5 Things Every Lady with Short Hair Should Know
Let’s call a spade a spade: Short cuts just feel sassy, dammit. But whether you’re rocking a shoulder-grazing lob or a choppy pixie, there are a few universal truths you need to accept (from maintenance to styling).
Keep a Quality Stylist on Hand
A good cut is always important, but it’s especially crucial for shorter styles, as there is less hair to hide any mistakes. Make sure you work with someone who is well versed in short hair and understands your texture. Luckily, between Yelp and Instagram, there are plenty of ways you can see what someone is capable of before sitting down in their chair. And if you see someone with a cut you like, ask them where they go.
Get Trims More Frequently
Speaking of haircuts, while you might have been able to get away with not cutting your hair for six months when it was longer, on shorter strands, that extra centimeter or two can mean the difference between a chic bob like Kerry here—or a matronly mushroom. Plan to get trims (or even a "dusting") every three to five weeks, depending on how fast your hair grows.
Be Strategic About Your Color
If you’re considering lightening up your hair for the summer, make sure to do it after your cut so your stylist can customize the color to complement your new style. For example, see how Kristen has darker roots, but a few lighter pieces around her face? The placement gives her lob some depth and keeps it from looking drab.

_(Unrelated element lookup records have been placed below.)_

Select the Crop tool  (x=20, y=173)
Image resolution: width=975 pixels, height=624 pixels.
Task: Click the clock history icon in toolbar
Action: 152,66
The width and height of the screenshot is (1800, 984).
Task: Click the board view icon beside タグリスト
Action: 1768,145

Adjust Your Hair Regimen As Needed
Usually the shorter your hair, the faster it will get greasy—which means you might need to wash it more frequently. You might also find that your hair requires much less product (this includes shampoo, conditioner and any extras like mousse or oil) than it used to. Pay attention to how your hair feels and switch up your routine as needed.
Put Down the Hot Tools
Even though it’s annoying to get trims more often, styling shorter hair on a daily basis is pretty low-key. Liberate yourself from wielding that heavy blow-dryer every morning and learn the art of air-drying. All it takes is some product (say, a wave spray) and—you guessed it—a nice ol’ breeze.